“Dikawasaan dekat Pemko ini, pengendara tersebut hampir menyerempet tukang parkir,” ucap Kasat Lantas.
Setelah itu, pengendara kembali memacu mobilnya dengan kecepatan tinggi, mengarah ke jalan Lambung Mangkurat, hingga sampai ke lampu merah perempatan Masjid Raya Sabilal Muhtadin, disitu pengendara mobil terebut, membelokkan mobilnya ke sebelah kanan, arah jembatan Merdeka, lalu terus ke jalam veteran.
“Di jalan Veteran ini, pengendara juga sempat menyenggol spion mobil lainnya, dari sini, pengendara tersebut sudah mulai dikejar oleh warga,” kata Kasat Lantas.
Pengendara mobil Avanza putih itu, masih tetap melajukan mobilnya, setelah melewati kawasan pertigaan Kuripan, pengendara tersebut kembali menyerempet sebuah kendaraan roda dua jenis KLX.
“Sehabis menyerempet motor KLX, pengendara masih melajukan mobilnya, hingga sampai dikawasan lampu merah jalan Gatot Subroto, mobil tersebut tertahan oleh sebuah truck yang ada didepannya, sehingga warga berhasil mengentikan mobil pengendara tersebut,” beber Kompol Gustaf.
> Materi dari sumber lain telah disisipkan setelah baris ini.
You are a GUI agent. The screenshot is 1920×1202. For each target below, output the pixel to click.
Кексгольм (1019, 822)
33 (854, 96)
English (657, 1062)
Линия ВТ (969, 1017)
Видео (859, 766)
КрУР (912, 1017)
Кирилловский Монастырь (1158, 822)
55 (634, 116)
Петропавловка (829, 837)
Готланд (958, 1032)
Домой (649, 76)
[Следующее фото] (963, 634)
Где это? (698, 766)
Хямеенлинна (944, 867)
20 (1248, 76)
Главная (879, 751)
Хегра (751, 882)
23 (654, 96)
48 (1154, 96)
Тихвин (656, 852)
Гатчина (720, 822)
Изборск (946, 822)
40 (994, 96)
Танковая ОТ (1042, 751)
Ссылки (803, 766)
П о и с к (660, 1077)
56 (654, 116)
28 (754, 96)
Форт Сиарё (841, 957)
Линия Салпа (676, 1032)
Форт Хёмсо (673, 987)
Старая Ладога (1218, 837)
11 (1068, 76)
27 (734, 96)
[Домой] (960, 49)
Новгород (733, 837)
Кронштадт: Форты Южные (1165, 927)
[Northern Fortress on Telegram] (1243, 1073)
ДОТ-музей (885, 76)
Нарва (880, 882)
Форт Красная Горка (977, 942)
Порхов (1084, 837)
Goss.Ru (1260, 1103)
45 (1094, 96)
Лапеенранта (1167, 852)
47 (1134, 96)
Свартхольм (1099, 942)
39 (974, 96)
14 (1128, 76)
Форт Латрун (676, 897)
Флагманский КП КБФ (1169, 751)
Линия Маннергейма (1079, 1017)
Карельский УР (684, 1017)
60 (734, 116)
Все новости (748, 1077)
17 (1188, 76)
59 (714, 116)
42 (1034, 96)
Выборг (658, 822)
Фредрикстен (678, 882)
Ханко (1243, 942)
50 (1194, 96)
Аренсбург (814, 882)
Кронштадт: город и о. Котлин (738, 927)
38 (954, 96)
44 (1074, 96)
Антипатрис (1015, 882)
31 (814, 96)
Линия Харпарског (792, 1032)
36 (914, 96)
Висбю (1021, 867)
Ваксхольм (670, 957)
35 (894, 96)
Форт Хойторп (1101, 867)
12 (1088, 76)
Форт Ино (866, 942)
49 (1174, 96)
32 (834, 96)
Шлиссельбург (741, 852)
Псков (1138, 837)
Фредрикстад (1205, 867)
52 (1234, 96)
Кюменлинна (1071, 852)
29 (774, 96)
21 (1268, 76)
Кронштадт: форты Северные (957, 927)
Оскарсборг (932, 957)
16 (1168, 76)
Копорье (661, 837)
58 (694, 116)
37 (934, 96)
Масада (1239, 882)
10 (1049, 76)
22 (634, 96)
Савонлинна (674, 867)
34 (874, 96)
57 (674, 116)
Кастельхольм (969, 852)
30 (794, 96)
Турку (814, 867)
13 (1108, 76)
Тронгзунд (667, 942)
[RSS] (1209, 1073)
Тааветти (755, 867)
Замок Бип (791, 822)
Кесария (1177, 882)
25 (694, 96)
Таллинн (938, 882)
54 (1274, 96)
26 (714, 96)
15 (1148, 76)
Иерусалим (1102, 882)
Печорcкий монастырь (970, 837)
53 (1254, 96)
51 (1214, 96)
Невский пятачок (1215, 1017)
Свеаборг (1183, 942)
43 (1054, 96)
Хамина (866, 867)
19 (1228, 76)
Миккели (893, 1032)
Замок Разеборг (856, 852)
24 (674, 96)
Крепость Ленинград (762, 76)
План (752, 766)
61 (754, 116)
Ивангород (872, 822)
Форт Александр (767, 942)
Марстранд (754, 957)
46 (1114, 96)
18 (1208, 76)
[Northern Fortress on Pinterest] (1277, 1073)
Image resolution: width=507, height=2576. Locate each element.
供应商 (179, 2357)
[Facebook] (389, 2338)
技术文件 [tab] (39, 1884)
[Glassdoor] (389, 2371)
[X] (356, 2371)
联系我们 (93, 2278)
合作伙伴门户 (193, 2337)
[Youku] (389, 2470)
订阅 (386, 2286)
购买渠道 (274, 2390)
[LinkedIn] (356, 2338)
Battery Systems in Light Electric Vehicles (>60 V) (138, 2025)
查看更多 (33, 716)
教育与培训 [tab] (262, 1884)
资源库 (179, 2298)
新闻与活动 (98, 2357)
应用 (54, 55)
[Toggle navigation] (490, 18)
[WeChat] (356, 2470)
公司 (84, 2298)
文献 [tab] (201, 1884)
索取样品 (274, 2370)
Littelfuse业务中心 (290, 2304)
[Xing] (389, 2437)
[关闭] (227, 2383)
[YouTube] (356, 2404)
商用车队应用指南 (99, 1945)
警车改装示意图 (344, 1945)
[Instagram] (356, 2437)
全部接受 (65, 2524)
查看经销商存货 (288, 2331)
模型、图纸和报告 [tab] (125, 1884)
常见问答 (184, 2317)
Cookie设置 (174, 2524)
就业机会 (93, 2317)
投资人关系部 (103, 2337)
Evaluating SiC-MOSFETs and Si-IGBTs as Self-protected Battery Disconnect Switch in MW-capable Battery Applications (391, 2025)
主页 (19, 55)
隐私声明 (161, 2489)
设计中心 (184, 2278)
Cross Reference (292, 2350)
Saat berhasil dihentikan, pengendara tersebut sempat ingin diamuk oleh warga, namun untungnya berhasil dicegah oleh anggota Polantas.
Kasat Lantas juga mengungkapkan, untuk pengendata tersebut, berinisial MAP (17) merupakan warga Landasan Ulin, yang mana saat mengendarai mobil tersebut, masih belum memiliki Surat Ijin Mengemudi (SIM).
“Untuk saat ini, kasus ini masih kita perdalam lagi, dan juga akan kita lalukan tes terhadap tubuh korban apakah ada bekas pengaruh miras atau obat-obatan,” ungkap Kasat Lantas.